_Available data_.
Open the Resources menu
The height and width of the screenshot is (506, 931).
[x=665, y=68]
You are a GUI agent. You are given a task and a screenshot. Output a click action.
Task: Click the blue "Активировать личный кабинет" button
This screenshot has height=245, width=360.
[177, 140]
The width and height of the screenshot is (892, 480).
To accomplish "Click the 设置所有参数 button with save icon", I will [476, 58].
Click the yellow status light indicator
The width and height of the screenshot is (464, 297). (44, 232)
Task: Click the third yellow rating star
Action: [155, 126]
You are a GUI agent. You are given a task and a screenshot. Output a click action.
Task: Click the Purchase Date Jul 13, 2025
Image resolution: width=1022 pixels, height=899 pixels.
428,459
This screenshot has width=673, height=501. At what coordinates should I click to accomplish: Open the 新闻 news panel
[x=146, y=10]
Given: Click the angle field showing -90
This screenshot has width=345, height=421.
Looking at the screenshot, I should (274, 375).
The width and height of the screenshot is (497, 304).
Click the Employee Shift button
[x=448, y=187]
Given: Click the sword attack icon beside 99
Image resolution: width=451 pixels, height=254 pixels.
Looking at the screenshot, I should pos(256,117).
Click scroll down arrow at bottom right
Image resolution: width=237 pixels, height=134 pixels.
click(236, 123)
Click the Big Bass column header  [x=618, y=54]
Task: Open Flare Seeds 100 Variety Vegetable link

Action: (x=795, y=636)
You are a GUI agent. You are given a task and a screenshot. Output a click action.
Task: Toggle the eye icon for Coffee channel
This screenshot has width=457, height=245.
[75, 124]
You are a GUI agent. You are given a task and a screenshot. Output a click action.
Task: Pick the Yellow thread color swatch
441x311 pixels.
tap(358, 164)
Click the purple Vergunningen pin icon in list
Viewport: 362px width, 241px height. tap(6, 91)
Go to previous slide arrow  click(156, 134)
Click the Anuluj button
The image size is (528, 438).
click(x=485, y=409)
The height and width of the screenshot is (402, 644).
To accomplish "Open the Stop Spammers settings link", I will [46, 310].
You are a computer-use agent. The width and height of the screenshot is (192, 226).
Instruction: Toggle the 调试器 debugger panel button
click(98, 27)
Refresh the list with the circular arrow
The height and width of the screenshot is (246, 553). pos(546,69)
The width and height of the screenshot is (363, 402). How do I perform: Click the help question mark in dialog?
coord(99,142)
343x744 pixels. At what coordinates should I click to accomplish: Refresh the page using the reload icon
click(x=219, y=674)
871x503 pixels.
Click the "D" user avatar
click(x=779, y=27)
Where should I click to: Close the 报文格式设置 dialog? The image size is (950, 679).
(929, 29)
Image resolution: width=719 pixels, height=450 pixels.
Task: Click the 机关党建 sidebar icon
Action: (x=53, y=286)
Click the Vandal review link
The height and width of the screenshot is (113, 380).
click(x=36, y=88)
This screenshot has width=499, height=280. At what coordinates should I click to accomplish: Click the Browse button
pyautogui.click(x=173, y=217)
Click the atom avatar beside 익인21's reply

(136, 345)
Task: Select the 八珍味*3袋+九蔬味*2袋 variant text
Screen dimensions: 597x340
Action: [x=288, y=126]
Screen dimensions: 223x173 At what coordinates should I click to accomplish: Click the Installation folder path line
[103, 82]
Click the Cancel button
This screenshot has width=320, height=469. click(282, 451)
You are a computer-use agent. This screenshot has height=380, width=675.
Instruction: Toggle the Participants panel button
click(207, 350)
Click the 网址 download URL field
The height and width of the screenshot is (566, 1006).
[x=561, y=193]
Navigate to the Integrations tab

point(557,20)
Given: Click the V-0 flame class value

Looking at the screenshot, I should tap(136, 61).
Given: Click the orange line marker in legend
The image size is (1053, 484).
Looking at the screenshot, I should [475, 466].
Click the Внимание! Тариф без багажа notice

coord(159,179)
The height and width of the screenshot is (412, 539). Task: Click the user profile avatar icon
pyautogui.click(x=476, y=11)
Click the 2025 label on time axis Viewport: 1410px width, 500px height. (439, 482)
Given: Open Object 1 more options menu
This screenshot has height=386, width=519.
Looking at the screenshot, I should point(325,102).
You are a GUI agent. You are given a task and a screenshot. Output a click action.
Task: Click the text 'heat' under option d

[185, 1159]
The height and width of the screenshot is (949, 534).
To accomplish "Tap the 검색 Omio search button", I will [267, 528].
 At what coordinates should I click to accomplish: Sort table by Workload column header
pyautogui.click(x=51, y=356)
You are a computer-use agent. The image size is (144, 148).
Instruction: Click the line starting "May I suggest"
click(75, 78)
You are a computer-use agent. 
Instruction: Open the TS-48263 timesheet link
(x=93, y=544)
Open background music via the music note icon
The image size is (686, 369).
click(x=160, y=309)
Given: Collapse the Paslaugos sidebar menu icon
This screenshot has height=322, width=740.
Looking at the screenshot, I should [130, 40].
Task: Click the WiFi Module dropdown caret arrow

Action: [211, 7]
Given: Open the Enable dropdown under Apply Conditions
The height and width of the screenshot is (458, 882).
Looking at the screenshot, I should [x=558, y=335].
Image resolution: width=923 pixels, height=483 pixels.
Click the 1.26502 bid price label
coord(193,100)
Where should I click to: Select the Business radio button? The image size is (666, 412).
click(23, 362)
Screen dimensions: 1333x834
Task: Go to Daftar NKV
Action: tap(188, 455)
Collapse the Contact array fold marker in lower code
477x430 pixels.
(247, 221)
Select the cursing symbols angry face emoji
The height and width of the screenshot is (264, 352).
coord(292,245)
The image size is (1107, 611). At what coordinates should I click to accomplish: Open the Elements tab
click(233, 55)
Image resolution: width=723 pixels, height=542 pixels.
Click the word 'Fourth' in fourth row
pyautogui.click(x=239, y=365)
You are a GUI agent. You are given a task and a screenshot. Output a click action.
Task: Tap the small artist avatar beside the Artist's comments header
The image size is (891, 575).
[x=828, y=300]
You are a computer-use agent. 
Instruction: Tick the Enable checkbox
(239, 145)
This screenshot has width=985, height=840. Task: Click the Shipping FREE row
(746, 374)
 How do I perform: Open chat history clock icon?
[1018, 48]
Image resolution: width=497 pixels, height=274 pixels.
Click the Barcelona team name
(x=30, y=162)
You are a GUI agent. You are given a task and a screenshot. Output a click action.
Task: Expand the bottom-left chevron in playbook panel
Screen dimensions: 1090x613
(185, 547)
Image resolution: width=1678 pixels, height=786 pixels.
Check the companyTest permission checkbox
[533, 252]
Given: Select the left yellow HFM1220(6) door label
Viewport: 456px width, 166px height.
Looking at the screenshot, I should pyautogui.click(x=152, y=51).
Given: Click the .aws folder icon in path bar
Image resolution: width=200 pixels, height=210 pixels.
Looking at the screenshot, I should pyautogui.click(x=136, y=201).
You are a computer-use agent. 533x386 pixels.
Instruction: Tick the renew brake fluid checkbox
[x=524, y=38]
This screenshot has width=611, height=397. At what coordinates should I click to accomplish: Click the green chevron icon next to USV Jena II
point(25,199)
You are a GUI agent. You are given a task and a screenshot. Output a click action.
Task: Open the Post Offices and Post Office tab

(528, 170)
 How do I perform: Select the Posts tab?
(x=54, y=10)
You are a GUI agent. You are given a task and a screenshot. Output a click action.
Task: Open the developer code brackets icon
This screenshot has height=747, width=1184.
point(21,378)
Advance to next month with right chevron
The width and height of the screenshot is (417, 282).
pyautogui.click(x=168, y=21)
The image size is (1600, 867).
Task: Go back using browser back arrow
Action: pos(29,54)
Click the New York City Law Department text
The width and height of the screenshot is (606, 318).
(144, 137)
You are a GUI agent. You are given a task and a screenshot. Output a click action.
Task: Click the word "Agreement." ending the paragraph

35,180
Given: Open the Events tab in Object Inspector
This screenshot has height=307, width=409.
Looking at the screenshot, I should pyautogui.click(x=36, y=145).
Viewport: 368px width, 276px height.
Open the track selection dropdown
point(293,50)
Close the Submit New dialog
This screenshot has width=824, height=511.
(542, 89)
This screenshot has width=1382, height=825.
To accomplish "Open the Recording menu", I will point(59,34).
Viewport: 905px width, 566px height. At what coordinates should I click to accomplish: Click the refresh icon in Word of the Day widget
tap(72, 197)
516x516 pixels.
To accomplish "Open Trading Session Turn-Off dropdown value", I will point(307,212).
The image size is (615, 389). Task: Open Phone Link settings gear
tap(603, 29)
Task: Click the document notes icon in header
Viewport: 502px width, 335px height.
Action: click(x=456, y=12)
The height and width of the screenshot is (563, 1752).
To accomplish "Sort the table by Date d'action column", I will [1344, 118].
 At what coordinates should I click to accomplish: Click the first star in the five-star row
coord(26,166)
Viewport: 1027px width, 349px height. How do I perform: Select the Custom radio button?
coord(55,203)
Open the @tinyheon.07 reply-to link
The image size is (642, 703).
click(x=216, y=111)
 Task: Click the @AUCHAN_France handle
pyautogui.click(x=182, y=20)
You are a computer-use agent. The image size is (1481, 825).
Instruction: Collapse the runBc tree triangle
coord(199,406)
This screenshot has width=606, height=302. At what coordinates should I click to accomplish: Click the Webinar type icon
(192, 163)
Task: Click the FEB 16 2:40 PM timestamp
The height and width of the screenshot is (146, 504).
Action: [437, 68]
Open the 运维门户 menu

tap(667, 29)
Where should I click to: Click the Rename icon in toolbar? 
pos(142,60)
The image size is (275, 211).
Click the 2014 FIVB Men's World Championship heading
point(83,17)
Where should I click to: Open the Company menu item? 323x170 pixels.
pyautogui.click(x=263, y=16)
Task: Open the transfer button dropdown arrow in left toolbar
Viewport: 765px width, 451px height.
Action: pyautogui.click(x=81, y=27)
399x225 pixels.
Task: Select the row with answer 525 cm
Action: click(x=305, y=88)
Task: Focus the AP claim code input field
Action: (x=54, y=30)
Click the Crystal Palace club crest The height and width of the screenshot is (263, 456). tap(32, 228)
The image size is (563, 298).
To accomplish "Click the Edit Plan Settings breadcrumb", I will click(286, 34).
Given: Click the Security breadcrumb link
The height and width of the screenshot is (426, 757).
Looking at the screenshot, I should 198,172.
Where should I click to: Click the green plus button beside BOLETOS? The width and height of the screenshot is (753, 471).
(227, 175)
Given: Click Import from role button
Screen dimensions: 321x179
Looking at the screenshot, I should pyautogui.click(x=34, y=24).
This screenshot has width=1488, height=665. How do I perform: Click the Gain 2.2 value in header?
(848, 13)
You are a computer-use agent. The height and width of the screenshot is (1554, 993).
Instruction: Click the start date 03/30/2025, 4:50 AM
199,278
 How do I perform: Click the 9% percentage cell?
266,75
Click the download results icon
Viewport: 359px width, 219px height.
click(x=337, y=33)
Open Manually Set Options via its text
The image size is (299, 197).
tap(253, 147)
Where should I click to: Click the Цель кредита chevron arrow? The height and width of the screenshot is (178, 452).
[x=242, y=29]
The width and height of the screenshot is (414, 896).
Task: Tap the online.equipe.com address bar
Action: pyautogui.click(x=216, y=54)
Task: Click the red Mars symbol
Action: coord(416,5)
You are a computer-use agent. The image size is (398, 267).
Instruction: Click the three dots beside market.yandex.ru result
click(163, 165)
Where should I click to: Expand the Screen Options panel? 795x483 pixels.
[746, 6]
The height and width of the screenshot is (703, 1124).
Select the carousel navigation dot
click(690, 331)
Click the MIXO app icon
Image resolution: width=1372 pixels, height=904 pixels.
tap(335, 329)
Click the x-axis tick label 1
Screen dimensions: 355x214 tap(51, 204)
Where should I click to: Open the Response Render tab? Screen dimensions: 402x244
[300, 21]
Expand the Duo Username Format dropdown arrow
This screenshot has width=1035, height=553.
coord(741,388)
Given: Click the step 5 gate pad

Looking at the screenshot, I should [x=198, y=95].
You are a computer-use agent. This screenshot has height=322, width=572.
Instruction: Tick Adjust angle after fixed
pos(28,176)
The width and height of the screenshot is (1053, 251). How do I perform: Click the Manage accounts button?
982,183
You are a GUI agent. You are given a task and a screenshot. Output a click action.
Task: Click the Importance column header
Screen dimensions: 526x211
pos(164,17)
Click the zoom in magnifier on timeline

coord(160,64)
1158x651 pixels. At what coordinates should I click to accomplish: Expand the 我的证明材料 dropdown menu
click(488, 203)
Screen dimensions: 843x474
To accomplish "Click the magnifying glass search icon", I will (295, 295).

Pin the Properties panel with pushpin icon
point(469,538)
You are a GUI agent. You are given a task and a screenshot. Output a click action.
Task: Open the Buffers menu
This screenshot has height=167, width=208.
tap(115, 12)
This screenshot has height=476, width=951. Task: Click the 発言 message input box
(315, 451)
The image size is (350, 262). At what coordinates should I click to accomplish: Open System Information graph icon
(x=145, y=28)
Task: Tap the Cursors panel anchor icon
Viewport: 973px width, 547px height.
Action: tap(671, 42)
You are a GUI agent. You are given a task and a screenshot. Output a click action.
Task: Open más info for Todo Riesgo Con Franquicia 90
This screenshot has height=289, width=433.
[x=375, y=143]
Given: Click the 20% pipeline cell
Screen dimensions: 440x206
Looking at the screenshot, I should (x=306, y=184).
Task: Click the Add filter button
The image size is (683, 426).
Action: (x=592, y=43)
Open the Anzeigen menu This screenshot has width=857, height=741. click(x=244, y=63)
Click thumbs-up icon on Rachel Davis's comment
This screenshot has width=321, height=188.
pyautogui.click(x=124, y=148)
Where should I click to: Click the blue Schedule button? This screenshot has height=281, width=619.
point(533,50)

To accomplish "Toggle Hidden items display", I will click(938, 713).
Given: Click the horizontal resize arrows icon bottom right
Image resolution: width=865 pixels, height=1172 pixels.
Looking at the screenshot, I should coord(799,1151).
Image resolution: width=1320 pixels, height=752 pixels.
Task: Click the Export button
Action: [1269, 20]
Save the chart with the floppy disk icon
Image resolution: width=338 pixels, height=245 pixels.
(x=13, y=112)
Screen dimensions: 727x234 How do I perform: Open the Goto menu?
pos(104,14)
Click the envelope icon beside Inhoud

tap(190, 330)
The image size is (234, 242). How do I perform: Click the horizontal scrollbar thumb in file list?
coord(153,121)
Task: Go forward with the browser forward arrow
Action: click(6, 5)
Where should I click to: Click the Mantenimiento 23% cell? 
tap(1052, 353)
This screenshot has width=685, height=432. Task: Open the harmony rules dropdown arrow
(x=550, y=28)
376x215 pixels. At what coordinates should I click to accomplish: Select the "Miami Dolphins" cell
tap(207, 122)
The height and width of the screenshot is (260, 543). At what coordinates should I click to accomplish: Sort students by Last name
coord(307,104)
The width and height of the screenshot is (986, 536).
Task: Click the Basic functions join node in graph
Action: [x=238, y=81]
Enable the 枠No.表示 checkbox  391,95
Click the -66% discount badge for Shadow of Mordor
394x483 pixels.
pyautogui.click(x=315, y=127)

_Exercise details_. Above this task is a listing. Restate, word for word and with nothing added, the lines from the one with "Click the yellow status light indicator" through the one with "You are a computer-use agent. The width".

_Response to the task_.
Click the yellow status light indicator
The width and height of the screenshot is (464, 297). (44, 232)
Task: Click the third yellow rating star
Action: [155, 126]
You are a GUI agent. You are given a task and a screenshot. Output a click action.
Task: Click the Purchase Date Jul 13, 2025
Image resolution: width=1022 pixels, height=899 pixels.
428,459
This screenshot has width=673, height=501. At what coordinates should I click to accomplish: Open the 新闻 news panel
[x=146, y=10]
Given: Click the angle field showing -90
This screenshot has width=345, height=421.
Looking at the screenshot, I should (274, 375).
The width and height of the screenshot is (497, 304).
Click the Employee Shift button
[x=448, y=187]
Given: Click the sword attack icon beside 99
Image resolution: width=451 pixels, height=254 pixels.
Looking at the screenshot, I should pos(256,117).
Click scroll down arrow at bottom right
Image resolution: width=237 pixels, height=134 pixels.
click(236, 123)
Click the Big Bass column header  [x=618, y=54]
Task: Open Flare Seeds 100 Variety Vegetable link

Action: (x=795, y=636)
You are a GUI agent. You are given a task and a screenshot. Output a click action.
Task: Toggle the eye icon for Coffee channel
This screenshot has width=457, height=245.
[75, 124]
You are a GUI agent. You are given a task and a screenshot. Output a click action.
Task: Pick the Yellow thread color swatch
441x311 pixels.
tap(358, 164)
Click the purple Vergunningen pin icon in list
Viewport: 362px width, 241px height. tap(6, 91)
Go to previous slide arrow  click(156, 134)
Click the Anuluj button
The image size is (528, 438).
click(x=485, y=409)
The height and width of the screenshot is (402, 644).
To accomplish "Open the Stop Spammers settings link", I will [46, 310].
You are a computer-use agent. The width and height of the screenshot is (192, 226).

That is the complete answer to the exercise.